Your instructions: Please recast the material below as a JSON list of strings, one string per line and blank lines left out, covering only the lines from the one that contains "You are a GUI" through the end of the material. Leave the pictures out of the list.

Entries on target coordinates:
────────────────────
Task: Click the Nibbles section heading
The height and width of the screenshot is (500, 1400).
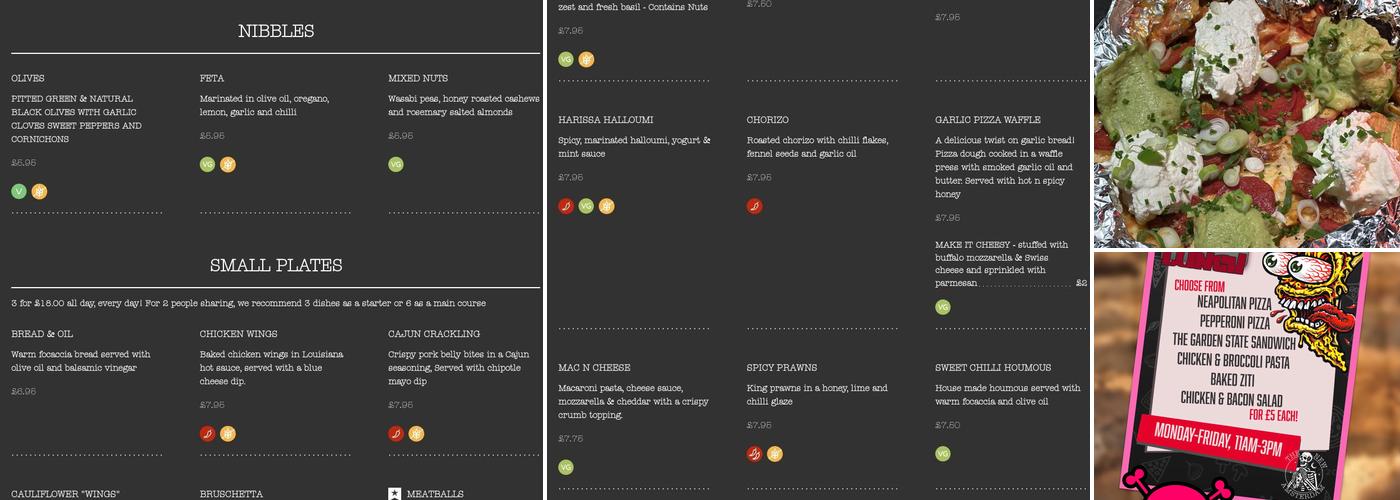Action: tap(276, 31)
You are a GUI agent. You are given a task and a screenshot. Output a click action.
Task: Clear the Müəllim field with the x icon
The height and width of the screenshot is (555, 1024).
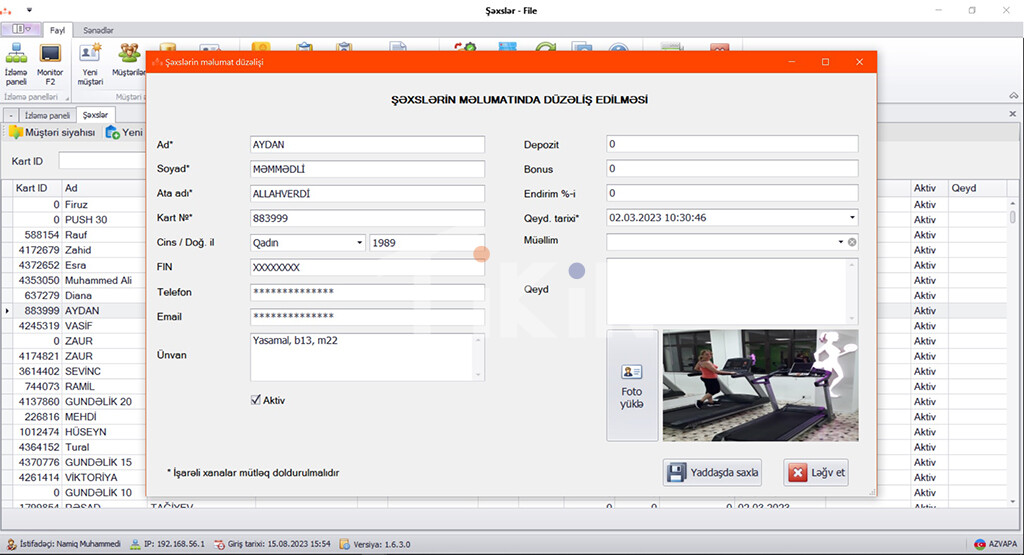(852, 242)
────────────────────
Exercise answer:
[
  "You are a GUI agent. You are given a task and a screenshot. Output a click action.",
  "Task: Clear the Müəllim field with the x icon",
  "The height and width of the screenshot is (555, 1024).",
  "(852, 242)"
]